Technology may enhance some aspects of life while destroying others. Prior to personal computers, the media held the news in its own hands. Today, blogs, cell phone cameras/videos and you tubes allow the public make the news or go back in time to see if what is being presented is accurate. Thus, this cultural shift is making the nightly news and print journalism obsolete. However, you still have to decide, “who should I believe?”
“Let not your hearts be troubled. Believe in God; believe also in me,” John 14:1.
A good friend recently visited the church in Charleston, South Carolina where nine Christians were shot to death during a Bible Study. This up close and personal view gave a different perspective than media’s typical spin cycle. The congregation was welcoming, full of love and yet still hurting, struggling to cope with the loss of loved ones. This unique access confirms that I am more likely to believe a friend than a stranger on television.
Jesus said to him, “Have you believed because you have seen me? Blessed are those who have not seen and yet have believed,” John 20:29.

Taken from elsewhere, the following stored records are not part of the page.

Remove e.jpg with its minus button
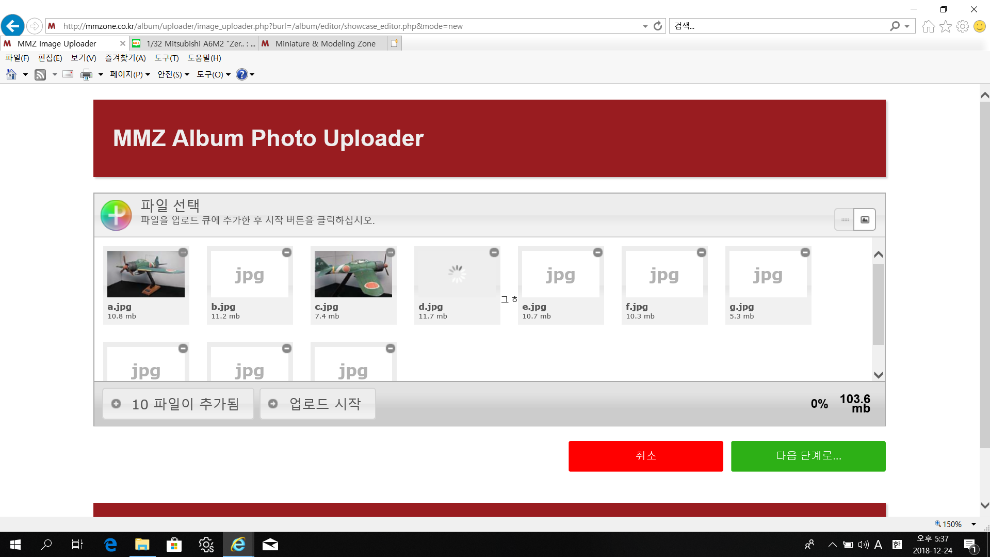The height and width of the screenshot is (557, 990). click(598, 252)
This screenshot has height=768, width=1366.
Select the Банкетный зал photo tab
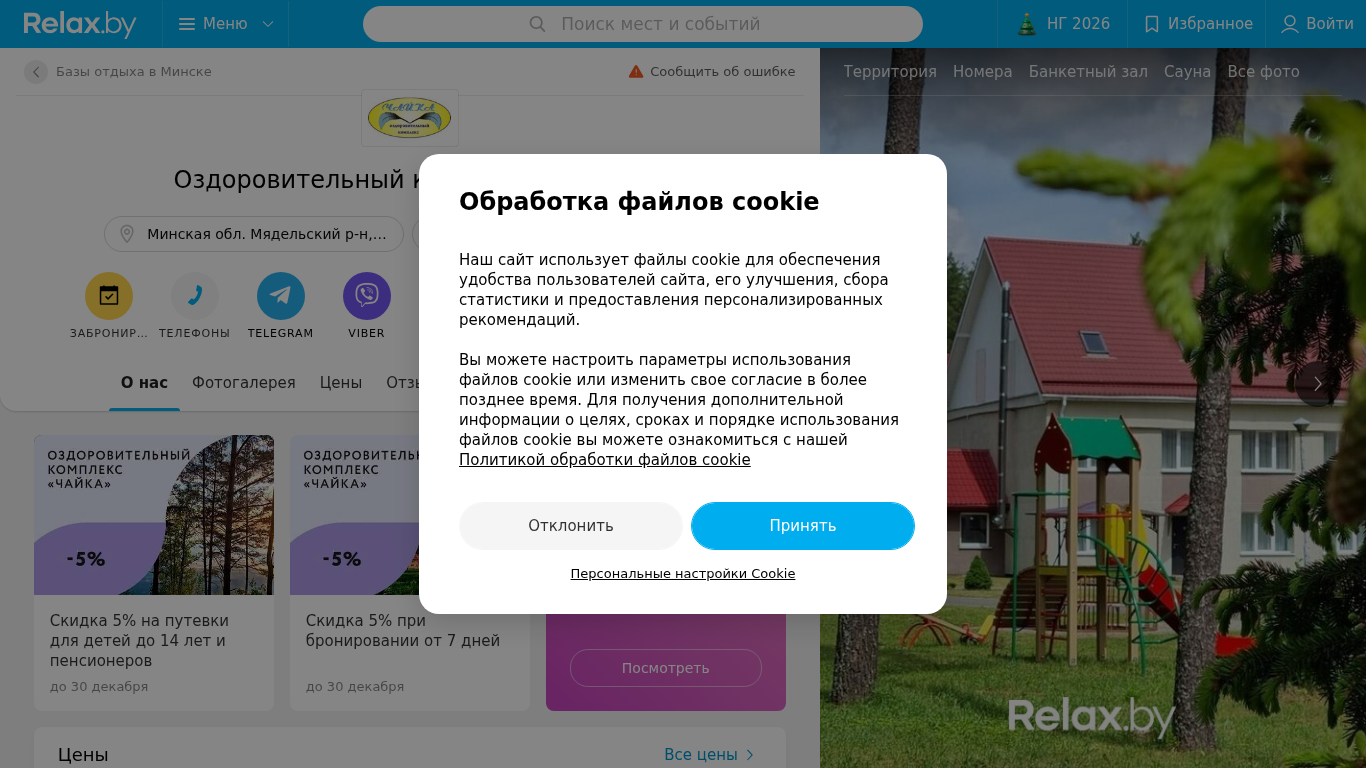[x=1088, y=72]
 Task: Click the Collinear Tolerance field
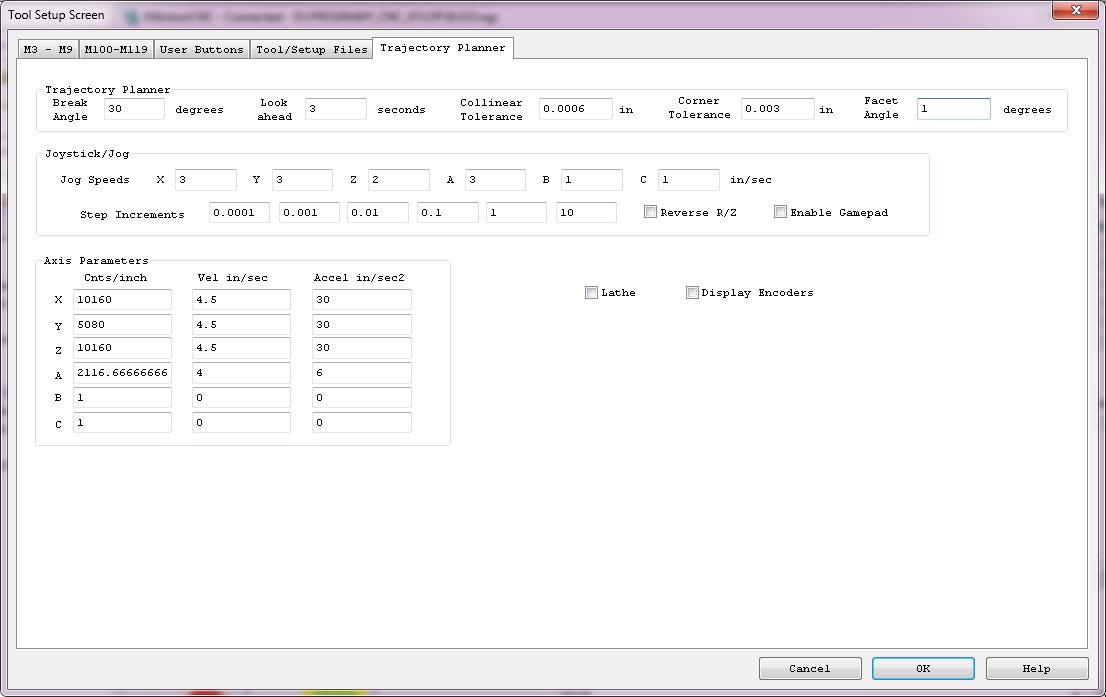pos(575,109)
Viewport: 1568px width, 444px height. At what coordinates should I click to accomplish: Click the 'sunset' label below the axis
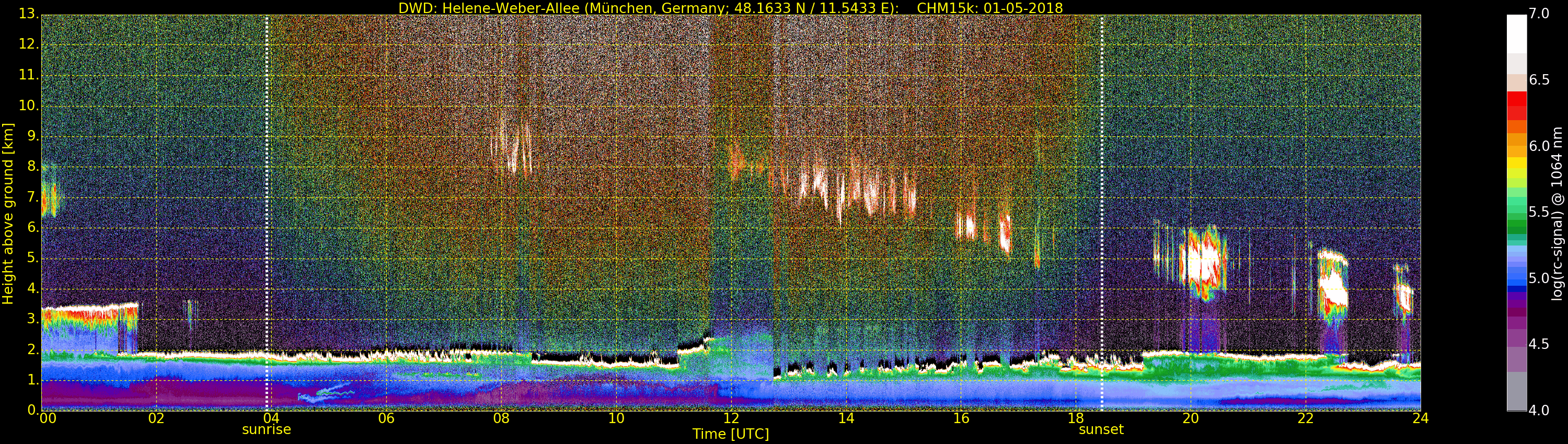pyautogui.click(x=1101, y=429)
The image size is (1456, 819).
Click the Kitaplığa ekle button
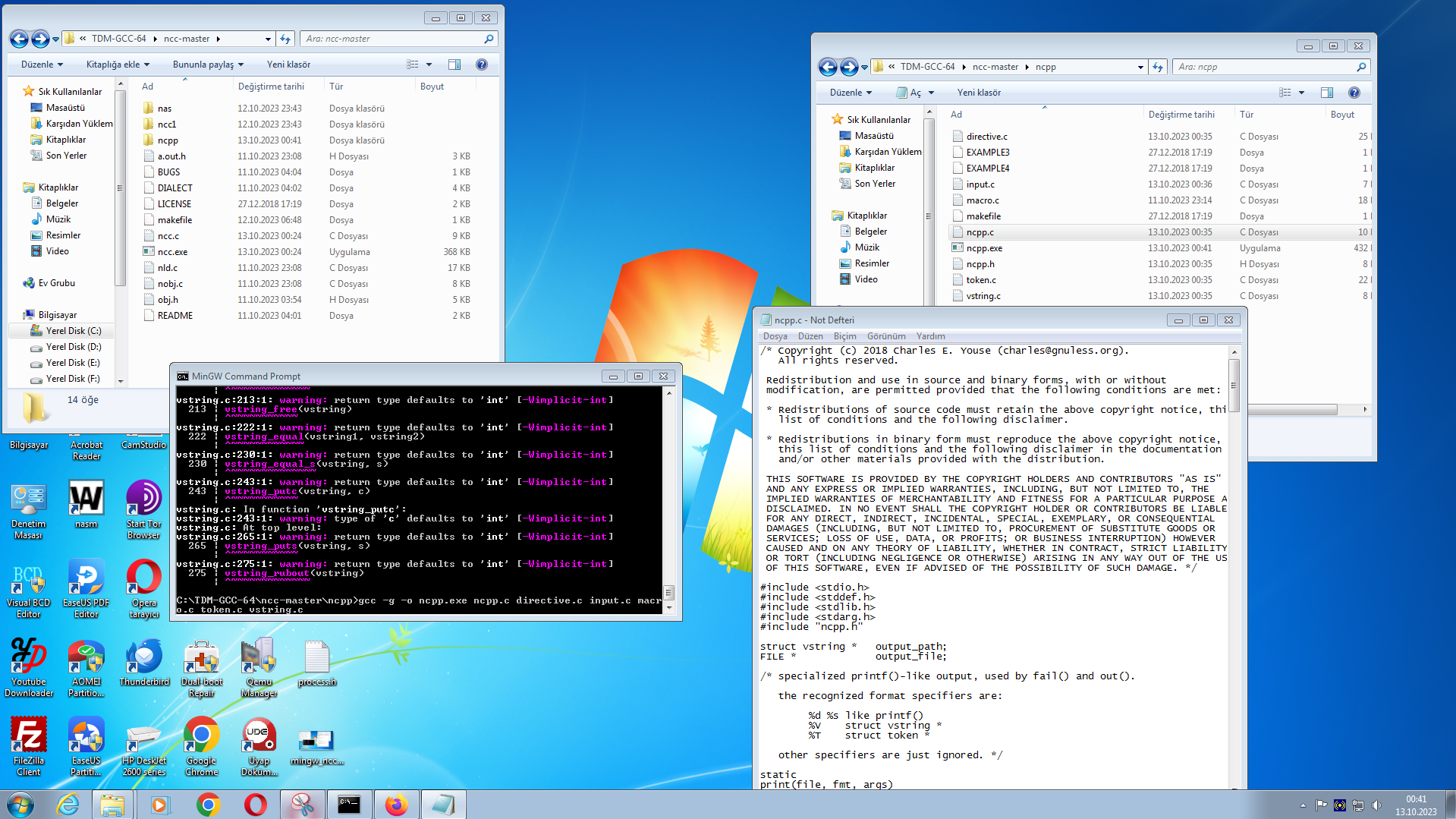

Nonetheless, often you don’t have an option, relying on second and third hand information. During the Dark Ages, Christians didn’t own a Bible of their own, forced to trust the interpretation of a local priest. Today, doubting souls can open this book for themselves, investigating matters on their own. While commentaries, religious leaders and scholars provide their own beliefs, eventually everyone will have to make up their own minds. May the Holy Spirit guide you as you make this important decision about life, liberty and the pursuit of happiness.